ただ、経済の影響は既に始まっており、ポンドやユーロのレートの急変動を見て青くなり始めたビジネス関係者も少なくないだろう。
で、今回の投票結果を受けて、次に懸念されるのがイギリスという国が分解してしまうというシナリオである。
イギリスという国は我々が中学時代に学んできたように日本語での正式名称は「グレートブリテン及び北部アイルランド連合王国」となっており、連合王国なのである。
すなわち、イングランド、スコットランド、北アイルランド、ウェールズという四カ国で成り立っていて、移動の自由などはあるが、それぞれが主権を持った自治政府による統治がなされている。
それ故に、各国の内部には以前からイギリスからの独立に向けた意向もくすぶっており、一昨年にスコットランドで行われた独立の是非を巡る投票は記憶に新しいところである。

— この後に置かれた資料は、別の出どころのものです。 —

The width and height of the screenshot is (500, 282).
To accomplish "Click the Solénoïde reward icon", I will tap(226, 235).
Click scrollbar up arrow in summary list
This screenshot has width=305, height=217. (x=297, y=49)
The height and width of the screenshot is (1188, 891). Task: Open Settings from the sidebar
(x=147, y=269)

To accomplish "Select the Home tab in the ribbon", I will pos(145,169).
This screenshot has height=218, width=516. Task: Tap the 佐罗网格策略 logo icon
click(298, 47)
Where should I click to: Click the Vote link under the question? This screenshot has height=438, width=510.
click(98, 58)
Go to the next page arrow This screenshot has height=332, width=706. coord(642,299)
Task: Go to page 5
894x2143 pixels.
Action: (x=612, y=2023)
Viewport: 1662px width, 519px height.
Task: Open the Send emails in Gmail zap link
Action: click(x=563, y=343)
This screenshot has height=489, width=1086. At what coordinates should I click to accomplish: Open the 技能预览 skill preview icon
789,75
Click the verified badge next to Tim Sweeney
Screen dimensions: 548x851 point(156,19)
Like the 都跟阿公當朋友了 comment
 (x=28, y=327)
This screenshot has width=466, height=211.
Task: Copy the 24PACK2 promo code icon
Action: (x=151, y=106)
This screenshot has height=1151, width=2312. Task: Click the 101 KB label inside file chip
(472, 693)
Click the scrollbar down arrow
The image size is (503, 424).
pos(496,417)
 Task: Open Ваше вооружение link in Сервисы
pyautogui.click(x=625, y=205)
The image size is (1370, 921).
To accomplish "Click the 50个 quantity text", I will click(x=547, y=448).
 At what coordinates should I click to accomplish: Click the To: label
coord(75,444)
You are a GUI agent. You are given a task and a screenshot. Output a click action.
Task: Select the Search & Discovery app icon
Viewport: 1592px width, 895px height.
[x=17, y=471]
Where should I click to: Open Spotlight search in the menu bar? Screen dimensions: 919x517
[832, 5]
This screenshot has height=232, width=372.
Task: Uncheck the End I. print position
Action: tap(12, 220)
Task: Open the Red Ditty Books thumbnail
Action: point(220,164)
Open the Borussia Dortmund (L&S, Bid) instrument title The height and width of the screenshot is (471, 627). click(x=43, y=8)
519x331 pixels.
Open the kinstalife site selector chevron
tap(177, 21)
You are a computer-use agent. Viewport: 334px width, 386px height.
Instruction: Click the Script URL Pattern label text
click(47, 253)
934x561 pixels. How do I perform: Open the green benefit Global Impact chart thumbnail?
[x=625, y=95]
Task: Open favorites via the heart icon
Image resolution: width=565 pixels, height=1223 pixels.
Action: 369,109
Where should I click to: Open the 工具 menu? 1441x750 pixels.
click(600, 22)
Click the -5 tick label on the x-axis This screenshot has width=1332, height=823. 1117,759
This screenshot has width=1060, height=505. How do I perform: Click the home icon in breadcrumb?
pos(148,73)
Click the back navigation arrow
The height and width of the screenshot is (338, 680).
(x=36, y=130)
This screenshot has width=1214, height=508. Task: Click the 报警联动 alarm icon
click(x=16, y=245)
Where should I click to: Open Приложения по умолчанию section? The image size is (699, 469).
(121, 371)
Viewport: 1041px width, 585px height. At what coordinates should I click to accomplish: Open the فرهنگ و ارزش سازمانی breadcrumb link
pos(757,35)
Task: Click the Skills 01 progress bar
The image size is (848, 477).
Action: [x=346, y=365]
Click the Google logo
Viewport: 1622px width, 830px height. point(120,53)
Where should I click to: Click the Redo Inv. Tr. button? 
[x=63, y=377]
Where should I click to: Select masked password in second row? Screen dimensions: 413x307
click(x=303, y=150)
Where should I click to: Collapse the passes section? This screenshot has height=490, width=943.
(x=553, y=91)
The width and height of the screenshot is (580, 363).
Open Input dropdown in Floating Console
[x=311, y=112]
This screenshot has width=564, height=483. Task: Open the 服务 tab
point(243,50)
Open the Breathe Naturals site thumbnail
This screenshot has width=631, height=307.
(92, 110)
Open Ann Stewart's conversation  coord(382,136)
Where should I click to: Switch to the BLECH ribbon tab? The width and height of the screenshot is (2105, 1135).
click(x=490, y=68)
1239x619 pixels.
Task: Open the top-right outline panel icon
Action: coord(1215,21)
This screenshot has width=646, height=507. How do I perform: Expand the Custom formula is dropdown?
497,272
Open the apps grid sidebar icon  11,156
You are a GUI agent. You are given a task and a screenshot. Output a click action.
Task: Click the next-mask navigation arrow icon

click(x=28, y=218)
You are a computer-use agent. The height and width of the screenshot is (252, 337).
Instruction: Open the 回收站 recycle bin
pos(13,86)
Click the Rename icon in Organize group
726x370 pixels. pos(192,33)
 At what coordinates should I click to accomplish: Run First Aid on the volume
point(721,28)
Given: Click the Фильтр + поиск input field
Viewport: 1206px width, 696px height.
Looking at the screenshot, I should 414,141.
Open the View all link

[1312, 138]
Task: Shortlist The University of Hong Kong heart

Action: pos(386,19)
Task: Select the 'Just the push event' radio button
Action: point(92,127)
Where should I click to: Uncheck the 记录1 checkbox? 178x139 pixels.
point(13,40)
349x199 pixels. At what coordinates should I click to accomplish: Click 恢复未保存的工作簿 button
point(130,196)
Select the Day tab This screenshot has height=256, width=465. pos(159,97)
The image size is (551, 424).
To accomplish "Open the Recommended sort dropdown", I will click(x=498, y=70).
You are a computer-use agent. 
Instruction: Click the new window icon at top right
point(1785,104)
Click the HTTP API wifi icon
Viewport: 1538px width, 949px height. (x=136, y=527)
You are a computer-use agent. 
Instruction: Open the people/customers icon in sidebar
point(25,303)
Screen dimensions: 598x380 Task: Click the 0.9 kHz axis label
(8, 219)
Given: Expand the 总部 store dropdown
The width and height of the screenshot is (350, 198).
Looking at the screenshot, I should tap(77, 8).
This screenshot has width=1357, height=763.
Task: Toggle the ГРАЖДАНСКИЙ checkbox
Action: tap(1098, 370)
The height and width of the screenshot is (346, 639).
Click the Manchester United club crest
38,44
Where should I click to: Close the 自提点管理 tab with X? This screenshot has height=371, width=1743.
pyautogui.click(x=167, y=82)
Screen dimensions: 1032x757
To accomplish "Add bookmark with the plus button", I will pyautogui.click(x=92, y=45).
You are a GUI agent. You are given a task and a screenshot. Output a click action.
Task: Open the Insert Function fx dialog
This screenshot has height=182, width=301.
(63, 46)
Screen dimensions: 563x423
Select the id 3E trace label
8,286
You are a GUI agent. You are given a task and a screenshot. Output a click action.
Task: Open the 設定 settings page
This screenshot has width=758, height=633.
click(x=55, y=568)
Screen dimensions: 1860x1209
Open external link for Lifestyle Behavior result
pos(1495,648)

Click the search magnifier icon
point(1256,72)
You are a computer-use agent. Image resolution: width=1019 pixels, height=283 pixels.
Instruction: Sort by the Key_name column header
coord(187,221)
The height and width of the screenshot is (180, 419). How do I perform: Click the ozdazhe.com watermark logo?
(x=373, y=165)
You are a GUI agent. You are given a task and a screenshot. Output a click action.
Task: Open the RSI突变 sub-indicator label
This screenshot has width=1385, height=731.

かの投票では独立は否定されたが、独立を求める声は決して小さくなく、恐らく今でも燻っているだろう。
そして、今回のEUから離脱の投票結果である。
確かに、イギリス全土で見ると、離脱への投票が過半数を占めているのだが、4カ国の国別投票状況で見ると、イングランドとウェールズでは離脱優性であるものの、北アイルランドとスコットランドでは残留派が多数となっている。
(引用元)実は一昨年のスコットランドでの住民投票で、スコットランドが残留を選択したのはEUに残留したいという声が多かったからだと言われており、今回の投票結果でも、その意向が如実に表れた結果となっている。
そしてつい今しがた、スコットランドの首相が今回の選挙結果を受けて独立問題を再燃させることを示唆したというニュースが流れており、恐らく再び住民投票が行われる方向になるだろう。
そして今度こそはスコットランドがイギリス連合王国からの離脱が示される可能性が高いと予想される。
また同様に北アイルランドも、南部のアイルランドとの南北統一の動きが始まるとみられ、イギリス連合王国からは脱落する可能性が出てきたとされる。
こうなると、4カ国の連合国だったイギリスは、イングランドとウェールズだけの2カ国連合の小国に転落する可能性があり、しかもEUの庇護もない独立独歩の道を歩かなければならなくなるのである。
つまり今後、EU離脱以上にインパクトの強い衝撃を受ける可能性があり、恐らくイギリスは過去の栄光を保てない程に没落する可能性が高いのである。
まあ、投票はもう終わってしまったわけで、国民が自ら選んだ結果であり、今後どうなろうとも覆水盆に返らずで、孤高の道なのか茨の道なのかは分からないが、彼らは今後待ち受けている運命を受け入れざるを得ない状況となっている。